For this tutorial we are going to select model #3.2 (Fig. 9.7 (B), green arrow). Renaming this model is the first step to save it. We can rename the model by typing in the ChimeraX command line:
rename #3.2 id #4
The renamed atomic structure will appear in the Models panel (Fig. 9.7 (C), green arrow).
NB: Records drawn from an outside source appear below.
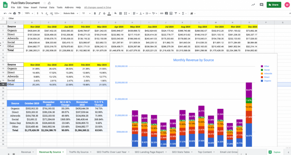Toggle Strikethrough formatting
Viewport: 291px width, 155px height.
click(104, 13)
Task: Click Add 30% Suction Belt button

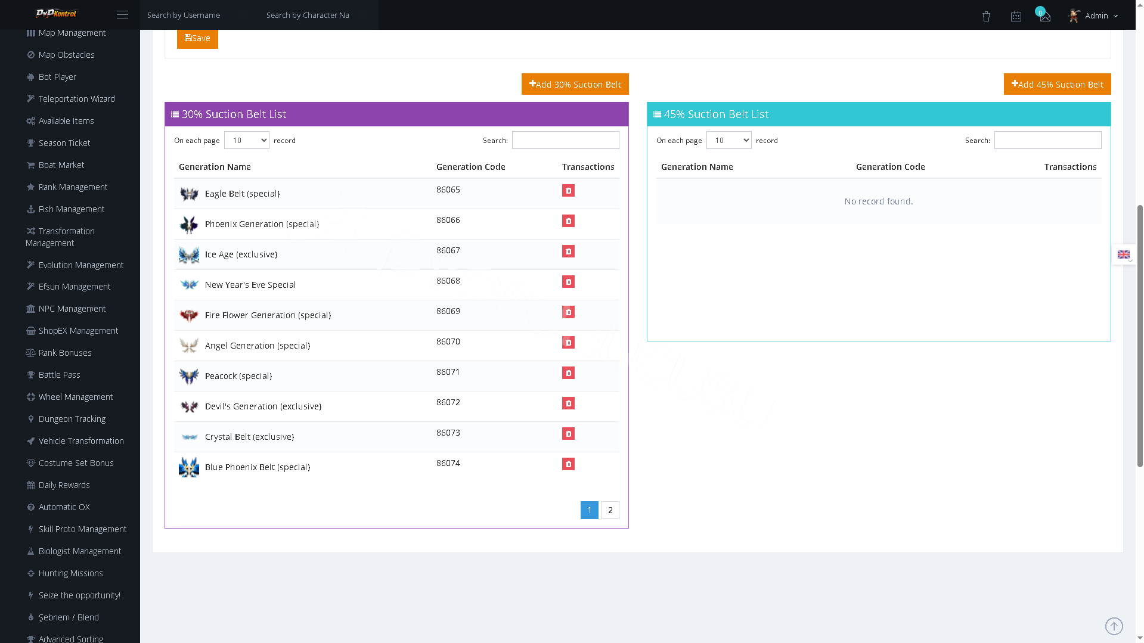Action: [x=575, y=84]
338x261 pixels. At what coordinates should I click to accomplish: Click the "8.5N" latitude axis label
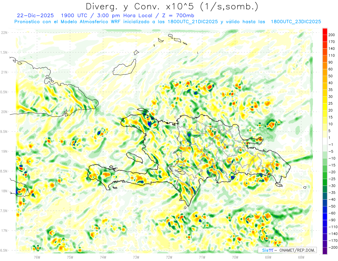[4, 171]
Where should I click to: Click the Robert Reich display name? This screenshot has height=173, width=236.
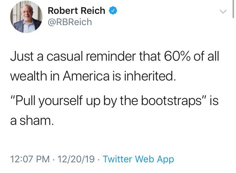(76, 11)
To track this new atomic structure in the Scipion workflow, we can write in the ChimeraX command line:
scipionwrite #4 prefix model_from_modeller_3_2_
In case that the Advanced option “Include non-water HETATM residues from template” (Fig. 9.7 (A, 5)) didn’t include the HEME group in the retrieved models, an alternative option to have the model with the HEME group (residue 144 from the atomic structure #2 chain A) could be:
rename #3.2 id #4 save /tmp/chainA.cif format mmcif models #4 open /tmp/chainA.cif select #2/A:144 save /tmp/HEME.cif format mmcif models #2 selectedOnly true open /tmp/HEME.cif scipioncombine #4,5 scipionwrite #6 prefix Hgb_alpha_
We have saved the HEME group of the template chain A in a new file that will be opened as model #5. Finally, the combination of models #4 (retrieved aminoacid model of the target sequence) and #5 (HEME group of the template chain A) generates a new model #6 that will be saved in Scipion. A different model ID could be selected by the user adding to the last command line modelid n.
After closing ChimeraX, you can visualize (Fig. 9.5 (8)) your full predicted model (Fig. 9.8) that includes the HEME group (1). The string that we have included as prefix in the command line scipionwrite will allow us to follow the atomic structure in a more simple manner. You can check the prefix in the name of the saved atomic structure (Hgb_alpha_Atom__struct_6_006815) in the Models panel of Fig. 9.8 (1). Interestingly, the suffix number of the saved atomic structure (006815) stands for the ID protocol number.
In a similar process, you can also obtain the initial atomic structure of the human metHgb \beta subunit. Take into account that in this last case the HEME group is the residue 148 of the chain B. The command lines are similar to the previous case of the metHgb \alpha subunit if you also select the model #3.2.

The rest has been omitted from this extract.